Power Platform Tidbits 10: How to split address into separate columns in Power Query

Sometimes address values are stored in a single text column and you’d need to split it into separate columns. For example when migrating data into Power Platform in a data flow, or when building a Power BI dataflow, or simply in Excel. In this post am going to show you how you can do this in a reliable way. I am going to make some assumptions first, but you can always fine-tune the formula for other address patterns.

Assumption

The addresses I’m going to work with look like the followings.

  • François Vervloetstraat 100, 1080 Uccle
  • Koning Albertstraat 14, Menen

The syntax we are looking for is:

first-line, [postcode] city-name

In other words, the first line address is always present.

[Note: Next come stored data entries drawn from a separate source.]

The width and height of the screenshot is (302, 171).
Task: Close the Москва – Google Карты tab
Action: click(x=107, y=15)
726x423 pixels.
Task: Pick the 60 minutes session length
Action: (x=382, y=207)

The postcode is optional. the city name is always present. It might be that there is no address at all.

Solution

  #"Split address" = Table.SplitColumn(#"Previous step", "address", Splitter.SplitTextByDelimiter(","), {"Line 1", "Line 2"}),
  #"Split by character transition" = Table.SplitColumn(#"Split address", "Line 2", Splitter.SplitTextByCharacterTransition({"0".."9"}, (c) => not List.Contains({"0".."9"}, c)), {"Postcode", "City"}),
  #"Replaced nulls" = Table.ReplaceValue(#"Split by character transition", null, each [Postcode], Replacer.ReplaceValue, {"City"}),
  #"Replaced postcodes" = Table.ReplaceValue(#"Replaced nulls", each [Postcode], each if [Postcode] = [City] then null else [Postcode] , Replacer.ReplaceValue, {"Postcode"}),
  #"Changed types" = Table.TransformColumnTypes(#"Replaced nulls", {{"Line 1", type text}, {"Postcode", type Int16.Type}, {"City", type text}})

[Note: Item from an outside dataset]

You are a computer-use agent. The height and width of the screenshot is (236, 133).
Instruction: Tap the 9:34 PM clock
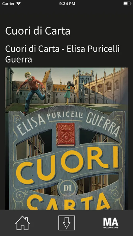click(x=67, y=4)
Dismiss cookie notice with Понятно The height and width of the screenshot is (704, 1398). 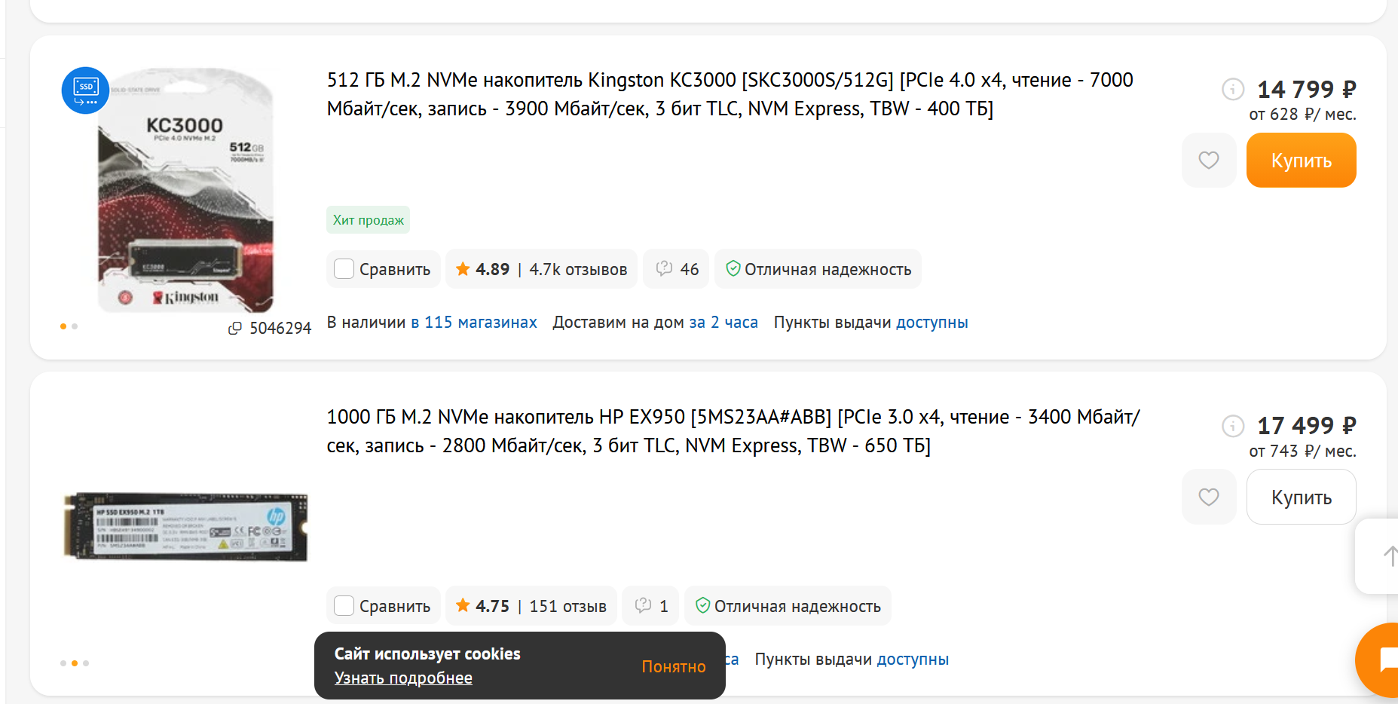tap(673, 666)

Let’s go over the solution, line by line.

  1. The first line assumes that there is a Previous step and an address column. It splits the address column into two columns, Line 1 and Line 2 by looking for a comma character.
  2. The Line 2 column is split into two other columns Postcode and City based on character transition from digits ({"0".."9"}) to non-digits. If the postcode was not optional, we could stop here, but we need two more steps to address this issue.
  3. This step sets the Postcode to the City whenever Postcode is null. After this step, whenever the postcode is not present in the address, both Postcode and City column will contain the city name.
  4. This step sets the Postcode to null whenever the Postcode and City columns have the same value as the result of previous step.
  5. The last step is just setting the type of columns, because after applying Table.SplitColumn transition, the new columns might not have proper types.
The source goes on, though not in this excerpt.